Where the records below show a line containing "Given: Open the Help question mark icon", start copying; end with the line containing "Given: Click the poll question heading", and copy it too.
++++++++++
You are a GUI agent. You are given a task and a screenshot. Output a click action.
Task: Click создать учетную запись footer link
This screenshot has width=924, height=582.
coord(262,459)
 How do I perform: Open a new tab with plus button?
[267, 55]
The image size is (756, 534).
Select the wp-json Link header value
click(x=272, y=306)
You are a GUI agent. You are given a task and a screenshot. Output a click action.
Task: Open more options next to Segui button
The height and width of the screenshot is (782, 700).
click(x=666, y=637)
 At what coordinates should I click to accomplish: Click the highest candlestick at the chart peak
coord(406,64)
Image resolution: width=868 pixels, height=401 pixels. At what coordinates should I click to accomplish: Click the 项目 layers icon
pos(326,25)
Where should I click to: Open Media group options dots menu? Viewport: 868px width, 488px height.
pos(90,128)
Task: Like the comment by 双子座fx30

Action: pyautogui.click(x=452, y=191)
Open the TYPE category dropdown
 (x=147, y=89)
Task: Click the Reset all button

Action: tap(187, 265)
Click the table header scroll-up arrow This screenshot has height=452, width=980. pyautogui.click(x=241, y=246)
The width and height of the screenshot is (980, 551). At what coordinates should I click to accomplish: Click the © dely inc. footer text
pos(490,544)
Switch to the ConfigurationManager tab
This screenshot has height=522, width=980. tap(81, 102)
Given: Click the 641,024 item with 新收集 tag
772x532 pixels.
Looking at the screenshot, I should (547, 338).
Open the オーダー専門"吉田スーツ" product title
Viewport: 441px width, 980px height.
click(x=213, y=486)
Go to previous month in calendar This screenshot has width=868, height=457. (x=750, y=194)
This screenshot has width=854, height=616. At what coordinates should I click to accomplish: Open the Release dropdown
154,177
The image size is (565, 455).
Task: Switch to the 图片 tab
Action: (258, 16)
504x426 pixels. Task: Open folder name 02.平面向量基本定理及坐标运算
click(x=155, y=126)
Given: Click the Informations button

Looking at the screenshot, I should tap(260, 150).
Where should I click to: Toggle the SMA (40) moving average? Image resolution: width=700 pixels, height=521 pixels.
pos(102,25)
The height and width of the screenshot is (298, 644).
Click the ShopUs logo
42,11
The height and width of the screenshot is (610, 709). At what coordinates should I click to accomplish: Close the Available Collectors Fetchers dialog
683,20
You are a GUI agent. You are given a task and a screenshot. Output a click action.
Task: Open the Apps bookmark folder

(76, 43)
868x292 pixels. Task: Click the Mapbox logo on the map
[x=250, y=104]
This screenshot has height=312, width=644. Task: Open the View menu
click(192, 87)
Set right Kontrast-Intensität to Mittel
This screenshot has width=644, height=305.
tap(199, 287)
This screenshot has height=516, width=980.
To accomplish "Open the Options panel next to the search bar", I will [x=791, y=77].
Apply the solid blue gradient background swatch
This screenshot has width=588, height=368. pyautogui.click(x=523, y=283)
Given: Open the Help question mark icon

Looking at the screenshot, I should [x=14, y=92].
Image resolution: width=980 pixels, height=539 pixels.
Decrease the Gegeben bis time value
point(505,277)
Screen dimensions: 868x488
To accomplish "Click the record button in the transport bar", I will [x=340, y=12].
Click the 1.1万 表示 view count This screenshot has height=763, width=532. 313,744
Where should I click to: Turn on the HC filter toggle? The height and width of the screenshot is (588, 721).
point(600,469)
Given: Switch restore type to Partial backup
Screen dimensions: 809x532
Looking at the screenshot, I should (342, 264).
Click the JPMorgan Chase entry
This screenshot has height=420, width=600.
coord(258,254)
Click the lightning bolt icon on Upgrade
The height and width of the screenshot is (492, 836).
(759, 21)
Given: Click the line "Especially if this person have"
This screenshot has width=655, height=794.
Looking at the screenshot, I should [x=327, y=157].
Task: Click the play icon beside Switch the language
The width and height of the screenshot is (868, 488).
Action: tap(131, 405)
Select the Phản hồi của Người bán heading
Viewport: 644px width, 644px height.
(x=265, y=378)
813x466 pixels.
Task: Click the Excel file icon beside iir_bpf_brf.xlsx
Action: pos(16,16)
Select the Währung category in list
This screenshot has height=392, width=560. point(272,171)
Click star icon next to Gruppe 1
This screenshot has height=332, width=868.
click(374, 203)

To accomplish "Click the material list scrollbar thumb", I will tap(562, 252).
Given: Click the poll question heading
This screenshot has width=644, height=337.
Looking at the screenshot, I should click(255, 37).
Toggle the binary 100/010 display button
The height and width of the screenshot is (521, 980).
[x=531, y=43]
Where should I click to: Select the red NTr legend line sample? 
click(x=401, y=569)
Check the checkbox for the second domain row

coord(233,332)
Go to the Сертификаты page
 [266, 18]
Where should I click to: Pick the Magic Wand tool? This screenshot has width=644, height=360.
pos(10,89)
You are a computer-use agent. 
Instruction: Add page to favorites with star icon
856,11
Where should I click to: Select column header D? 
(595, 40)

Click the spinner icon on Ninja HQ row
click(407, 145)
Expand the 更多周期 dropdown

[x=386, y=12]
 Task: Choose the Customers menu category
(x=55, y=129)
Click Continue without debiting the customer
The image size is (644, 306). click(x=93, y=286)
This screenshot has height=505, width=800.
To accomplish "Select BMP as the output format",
++++++++++
> **The answer**:
Given: Open the Help question mark icon

Looking at the screenshot, I should [x=14, y=92].
Image resolution: width=980 pixels, height=539 pixels.
Decrease the Gegeben bis time value
point(505,277)
Screen dimensions: 868x488
To accomplish "Click the record button in the transport bar", I will [x=340, y=12].
Click the 1.1万 表示 view count This screenshot has height=763, width=532. 313,744
Where should I click to: Turn on the HC filter toggle? The height and width of the screenshot is (588, 721).
point(600,469)
Given: Switch restore type to Partial backup
Screen dimensions: 809x532
Looking at the screenshot, I should (342, 264).
Click the JPMorgan Chase entry
This screenshot has height=420, width=600.
coord(258,254)
Click the lightning bolt icon on Upgrade
The height and width of the screenshot is (492, 836).
(759, 21)
Given: Click the line "Especially if this person have"
This screenshot has width=655, height=794.
Looking at the screenshot, I should [x=327, y=157].
Task: Click the play icon beside Switch the language
The width and height of the screenshot is (868, 488).
Action: tap(131, 405)
Select the Phản hồi của Người bán heading
Viewport: 644px width, 644px height.
(x=265, y=378)
813x466 pixels.
Task: Click the Excel file icon beside iir_bpf_brf.xlsx
Action: pos(16,16)
Select the Währung category in list
This screenshot has height=392, width=560. point(272,171)
Click star icon next to Gruppe 1
This screenshot has height=332, width=868.
click(374, 203)

To accomplish "Click the material list scrollbar thumb", I will tap(562, 252).
Given: Click the poll question heading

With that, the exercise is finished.